** SUPPLIED TEXT follows **
What’s missing from Profinet

I spent a couple of days last week at a Profinet seminar in Troy, Michigan last week. Lots and lots to say about it. Probably some folks that won’t like what I have to say.

 

The first day of the seminar is mostly for end users. It is incredibly well done. Carl Henning is the best in the business that I have seen at running these things. You get really great information. It’s entertaining. The slides are first rate. The technical expert (Hunter Harrington) is wonderful. If only I could be that young, good looking and competent again (again? I’d take once.). All in all a really enjoyable way to spend a day if you like spending 7 or 8 hours with a 100 or so other guys.

 

There’s only two things wrong with what they do. One, they bash EtherNet/IP quite a bit. Not necessary in my opinion. EtherNet/IP has its place. It’s adequate. It works. In fact, it’s small (RTA’s solution is only 20K), exceptionally easy and cheap to integrate and quick to implement (2 days for our solution). A great developer solution.

 

Neither Profinet IO or EtherNet/IP are perfect. People use the technologies they have to use because of the architectures they already have or the market their in. Nobody evaluates and picks. Second, Carl and Hunter don’t really talk about the downside of Profinet. And there is a downside to it. And I’ll get to that in a second.

 

As I understand it, the seminar was done because of some heavy arm twisting by Chrysler. They pushed PTO to schedule it and they told their heavy duty suppliers to be there. Chrysler has made a huge commitment to Profinet. Not sure what groups but lots of different suppliers where there.

 

The mood was pretty grim if you talked to anyone in depth. Travel budgets have been slashed. Layoffs among everyone. One guy told me how it was going to be touch and go if they survive. Knowing their product pretty intimately I think they are going to go belly up. They have a single product that relies heavily on product development and shipping of lots of devices. Very hard for them to make a go of it if the recession lasts 18 to 24 months.

 

There were a number of Profinet solutions present at the development seminar the next day. Truthfully, I don’t like any of them, even mine! Here’s the round up if you are in the market to develop a Profinet device.

 

RTA – Our company. We are a reseller of the Softing Source Code stack (see Softing below) and a provider of a little module that does EtherNet/IP, Modbus TCP and Profinet IO. You add it to your board, talk to it over serial (Modbus RTU) and you’re in business without bothering with any of the details. But it’s a gateway with all the inherent limitations of a gateway; response time, customization, bom cost…etc. It’s not really inexpensive either.

 

SOFTING – Softing has two solutions. Their source code solution and an Alterra FPGA. The source code solution is difficult to integrate, excessively large and costly. When I tell prospects what the cost is going to be they faint. The hardware solution is OK but again it’s not as customizable as I would like. My guys don’t want hardware.

 

HILSCHERER – If I was to give out an Engineering excellence award it would go to their NetX solution. What an incredible feat of engineering. There are like 5 processors in there and they can all run different protocols and communicate amongst themselves. Wow! But it’s way over engineered and pricey. My biggest complaint is that I can’t customize it. I’d like to add value by tailoring the application side of Profinet but it’s not possible.
** End of SUPPLIED TEXT **
__YOUR OBJECTIVE__:
From the Profinet seminar post, name every company whose Profinet development solution appears in the round-up of offerings. The listing that follows comes from a different source than the Profinet post.
** MATERIAL PROVIDED follows **
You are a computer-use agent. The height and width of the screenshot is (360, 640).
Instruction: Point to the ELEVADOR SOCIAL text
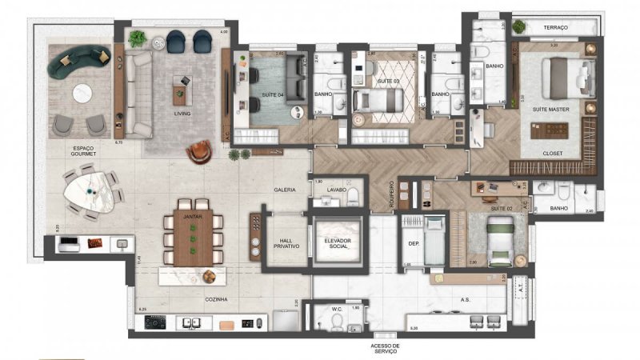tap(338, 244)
** End of MATERIAL PROVIDED **
** MATERIAL PROVIDED follows **
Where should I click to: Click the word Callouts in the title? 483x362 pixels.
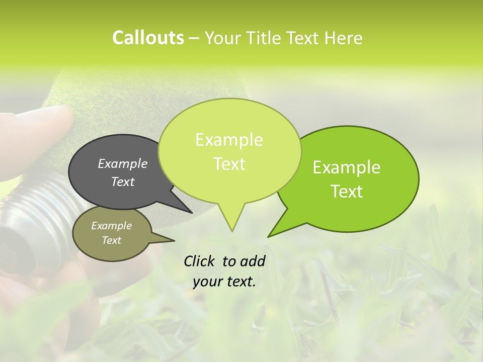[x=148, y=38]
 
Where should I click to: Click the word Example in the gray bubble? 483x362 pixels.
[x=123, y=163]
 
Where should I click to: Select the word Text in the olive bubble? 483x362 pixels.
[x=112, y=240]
** End of MATERIAL PROVIDED **
** MATERIAL PROVIDED follows **
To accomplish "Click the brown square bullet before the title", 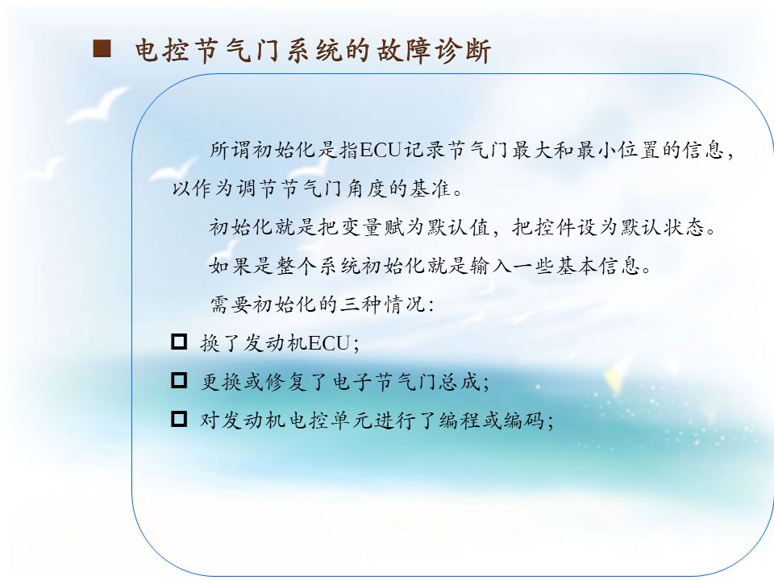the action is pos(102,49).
** End of MATERIAL PROVIDED **
__RESULT__:
RTA, Softing, Hilscherer